Emsal Mahkeme Kararı İstanbul Anadolu 8. Asliye Ticaret Mahkemesi 2017/209 E. 2020/437 K. 24.09.2020 T.

Görüntülediğiniz mahkeme kararı henüz kesinleşmemiştir. Yararlı olması amacıyla eklenmiştir.

T.C. … Anadolu 8. ASLİYE TİCARET MAHKEMESİ
ESAS NO : 2017/209 Esas
KARAR NO : 2020/437
DAVA : Tazminat (Ölüm Ve Cismani Zarar Sebebiyle Açılan Tazminat)
DAVA TARİHİ : 03/01/2017
KARAR TARİHİ : 24/09/2020
Mahkememizde görülmekte olan Tazminat (Ölüm Ve Cismani Zarar Sebebiyle Açılan Tazminat) davasının yapılan açık yargılaması sonunda,
GEREĞİ DÜŞÜNÜLDÜ:
İDDİA:
Davacı vekili dava dilekçesinde özetle; müvekkilinin —– tarihinde —– geçirdiği trafik kazası neticesinde bacaklarında ciddi yaralanma oluştuğundan mağdur olduğunu, davalı şahsın çarpan aracın maliki ve sürücüsü olduğu, şirketin ise sigortacısı olduğunu, —- sayılı ilamı ile davalı————– manevi tazminata mahkum edildiğini, davacının haricen yazdırmış olduğu dava dilekçesinde faiz talebinin sehven yazılmadığından bu konuda bir karar verilemediğini, asıl alacağın ferileri niteliğinde olan faiz alacağının kaza tarihinden yasal faiz cinsinden hesaplanarak tahsilini istemenin asıl alacağın tahsil tarihine kadar her zaman mümkün olduğunu, bu nedenle hükmedilen maddi ve manevi zarar tutarına kaza tarihinden fiili ödeme tarihine kadar işlemiş ve işleyecek yasal faizin hesaplanarak tahsiline karar verilmesini istemek gerektiğini, yukarıda kısaca arz edildiği üzere hükmedilen maddi ve manevi zarar tutarına kaza tarihinden fiili ödeme tarihine kadar işlemiş ve işleyecek yasal faizin hesaplanarak tahsiline karar verilmesini talep etmiştir.
SAVUNMA:
Davalı ——-cevap dilekçesinde özetle; davaya konu olayda zamanaşımı süresinin geçirilmiş oluşu ve ilgili kanun maddeleri doğrultusunda davanın reddine karar verilmesini talep etmiştir
İNCELEME ve GEREKÇE:
Dava, hukuki niteliği itibari ile; ilk davada istenmeyen faiz alacağının tahsili istemine ilişkin alacak davasıdır.
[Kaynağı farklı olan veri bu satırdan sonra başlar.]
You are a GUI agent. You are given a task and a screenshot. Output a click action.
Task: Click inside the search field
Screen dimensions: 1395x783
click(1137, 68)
Dilekçeler aşaması tamamlanmakla, mahkememizin ön inceleme duruşmasında dava şartları ve ilk itirazlar incelenmiş, tarafların sulh olma imkanının bulunmadığının tespiti ile uyuşmazlık noktaları belirlenerek tahkikat aşamasına geçilip, deliller toplanmıştır.
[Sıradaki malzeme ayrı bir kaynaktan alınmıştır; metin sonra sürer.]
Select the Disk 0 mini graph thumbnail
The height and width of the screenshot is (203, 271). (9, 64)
.————sayılı dosyasının bir örneği dosyamız içine alınmış olup incelenmesinde, —– kürsüsünden seçilen bilirkişilerin kusur raporunda davacının %30 oranında tali kusurlu olduğu, davalı — %70 oranında asli kusurlu olduğunu belirttiği, tarafların maddi ve sosyal durumları tespit edilerek dosyanın kusur durumuna göre maddi tazminatın tespiti için bilirkişiye tevdi edildiği,—- tarihli raporda davacı —-geçirdiği kazaya ilişkin kazanç kaybının—- olarak hesapladığı, mahkemenin hesaplanan bu tutarın davalıdan alınarak davacıya verilmesine karar vermiş, ayrıca davacı için —- manevi tazminata hükmedildiği, davacı tarafın davasında faiz talep etmemiş olması ve —– gereğince faize hükmedilmemiştir.
—-dosyasının incelenmesinde; davacı takip alacaklısının ———sayılı ilamına dayanarak takip borçlusu davalı —– tarihinde — ilam vekalet ücreti —maddi tazminat,– manevi tazminat,—- yargılama gideri ve ——faiz olmak üzere toplam—–alacağı için takibe geçtiği, fazlaya ilişkin haklarını saklı tuttuğu, icra takibinde asıl alacağına takip tarihinden itibaren yıllık %9 oranında yasal faiz yürütülmesini talep ettiği, İcra dairesi tarafından —– tarihinde kapak hesabı yapıldığı ve bakiye borcun —-olduğunun hesaplandığı, takip borçlusu tarafından aynı tarihte yani —- tarihinde dosyaya hesaplanan —– kredi kartı ile ödendiği anlaşılmıştır.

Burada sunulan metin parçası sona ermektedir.